I know I found the GOP convention more than underwhelming – as, it appears, did everyone else. But the core economic fundamentals of this campaign still make Obama’s re-election historically unlikely. One formula for prediction that relies entirely on economic factors shows Obama losing big – with only 45 percent of the vote. But, of course, even its authors understand that politics – as well as economics – matters, and their formula should not have Obama slightly ahead at this point, given unemployment and growth. Reagan won re-election in a landslide with an unemployment rate of 7.4 averaged over his last year. But the improvement was happening in his final year, the perfect timing. More to the point:

Reagan benefited from a 6 percent rise in per capita disposable income in the year ending in September of 1984.
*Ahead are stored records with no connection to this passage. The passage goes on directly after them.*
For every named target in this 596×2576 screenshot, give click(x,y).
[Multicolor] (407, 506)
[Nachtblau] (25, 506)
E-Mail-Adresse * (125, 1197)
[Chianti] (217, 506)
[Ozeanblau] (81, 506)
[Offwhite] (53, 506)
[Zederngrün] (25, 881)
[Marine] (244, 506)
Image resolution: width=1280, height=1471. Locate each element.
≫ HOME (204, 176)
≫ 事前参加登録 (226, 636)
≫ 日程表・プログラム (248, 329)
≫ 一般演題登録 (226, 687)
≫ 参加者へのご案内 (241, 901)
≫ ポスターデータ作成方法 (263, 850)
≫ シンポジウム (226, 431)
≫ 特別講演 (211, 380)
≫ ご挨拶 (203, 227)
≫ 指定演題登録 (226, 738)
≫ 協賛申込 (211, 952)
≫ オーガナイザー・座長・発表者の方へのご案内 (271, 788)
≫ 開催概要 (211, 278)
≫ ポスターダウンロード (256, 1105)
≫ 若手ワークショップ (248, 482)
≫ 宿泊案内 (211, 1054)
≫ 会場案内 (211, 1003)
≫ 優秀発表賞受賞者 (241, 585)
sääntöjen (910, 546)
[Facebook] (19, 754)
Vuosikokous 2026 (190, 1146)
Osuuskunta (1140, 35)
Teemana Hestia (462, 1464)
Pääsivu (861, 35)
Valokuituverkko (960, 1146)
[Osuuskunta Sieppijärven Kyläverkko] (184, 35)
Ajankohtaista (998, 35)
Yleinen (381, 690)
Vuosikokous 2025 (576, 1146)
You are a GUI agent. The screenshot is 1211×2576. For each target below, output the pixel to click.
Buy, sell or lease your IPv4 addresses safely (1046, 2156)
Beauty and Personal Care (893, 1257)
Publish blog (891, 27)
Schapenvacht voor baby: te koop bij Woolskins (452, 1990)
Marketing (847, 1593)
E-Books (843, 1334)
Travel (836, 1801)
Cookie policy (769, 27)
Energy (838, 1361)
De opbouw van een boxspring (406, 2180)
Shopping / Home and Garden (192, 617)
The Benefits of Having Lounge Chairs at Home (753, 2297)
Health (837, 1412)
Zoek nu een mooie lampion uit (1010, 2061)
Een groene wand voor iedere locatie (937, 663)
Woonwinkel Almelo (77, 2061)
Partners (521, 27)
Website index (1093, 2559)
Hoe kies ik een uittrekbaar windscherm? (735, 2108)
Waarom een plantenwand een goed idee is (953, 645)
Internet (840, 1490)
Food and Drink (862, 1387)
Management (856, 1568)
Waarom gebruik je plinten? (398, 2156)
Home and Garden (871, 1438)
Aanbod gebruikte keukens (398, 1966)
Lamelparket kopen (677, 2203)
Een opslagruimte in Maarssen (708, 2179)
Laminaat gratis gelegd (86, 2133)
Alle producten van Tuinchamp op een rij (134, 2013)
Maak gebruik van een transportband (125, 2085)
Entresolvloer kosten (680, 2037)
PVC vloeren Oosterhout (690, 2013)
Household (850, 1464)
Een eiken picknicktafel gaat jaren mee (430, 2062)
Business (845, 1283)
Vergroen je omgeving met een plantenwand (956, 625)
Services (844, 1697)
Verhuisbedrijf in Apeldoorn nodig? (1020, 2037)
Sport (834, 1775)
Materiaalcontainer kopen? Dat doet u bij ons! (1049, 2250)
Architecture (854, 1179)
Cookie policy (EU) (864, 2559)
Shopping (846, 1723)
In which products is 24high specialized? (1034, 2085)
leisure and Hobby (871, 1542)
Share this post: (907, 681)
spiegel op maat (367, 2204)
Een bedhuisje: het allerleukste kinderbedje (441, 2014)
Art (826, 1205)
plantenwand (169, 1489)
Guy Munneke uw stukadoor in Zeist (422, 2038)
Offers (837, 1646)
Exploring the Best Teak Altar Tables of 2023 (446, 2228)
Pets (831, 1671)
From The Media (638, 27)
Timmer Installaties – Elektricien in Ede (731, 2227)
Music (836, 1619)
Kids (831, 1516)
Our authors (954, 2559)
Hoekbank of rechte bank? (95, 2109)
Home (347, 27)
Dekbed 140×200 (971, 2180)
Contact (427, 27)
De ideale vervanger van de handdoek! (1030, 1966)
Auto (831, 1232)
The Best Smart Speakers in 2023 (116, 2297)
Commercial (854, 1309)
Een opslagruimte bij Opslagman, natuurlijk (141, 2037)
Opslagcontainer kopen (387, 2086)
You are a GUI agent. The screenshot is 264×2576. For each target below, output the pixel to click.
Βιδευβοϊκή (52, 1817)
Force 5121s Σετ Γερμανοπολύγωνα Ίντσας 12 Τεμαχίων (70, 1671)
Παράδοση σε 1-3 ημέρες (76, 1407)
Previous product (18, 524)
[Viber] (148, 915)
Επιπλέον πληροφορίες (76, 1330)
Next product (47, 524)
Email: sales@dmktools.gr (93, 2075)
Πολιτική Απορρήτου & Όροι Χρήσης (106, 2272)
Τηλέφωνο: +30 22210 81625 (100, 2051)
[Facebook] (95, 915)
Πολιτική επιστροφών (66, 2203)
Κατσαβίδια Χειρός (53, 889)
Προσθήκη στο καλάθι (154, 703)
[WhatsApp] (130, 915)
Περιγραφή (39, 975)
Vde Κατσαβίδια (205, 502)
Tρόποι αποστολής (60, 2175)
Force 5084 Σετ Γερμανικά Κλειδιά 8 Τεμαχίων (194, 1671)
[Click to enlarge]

Where’s Obama on this score?

DPI-per-capita-growth-since-2000

You’ll see that nominal average disposable income is up by 10 percent in nominal terms since the trough of the recession, and up by around 5 percent in real terms. But the key point is that average disposable income is back up under Obama in real terms to where it was in December 2007. Here’s another graph from the St Louis Fed of total DPI:

DSPI_Max_630_378

Doug Short summarizes:

The interim trough was in November of 2011. Eight months later, real DPI per capita is up 2.02%. Month-over-month July real DPI per capita growth is up 0.26% and 1.30% year-over-year.

Which means he has a chance – just not as good as Reagan’s – whose recession was much milder and who had far more money to throw at it.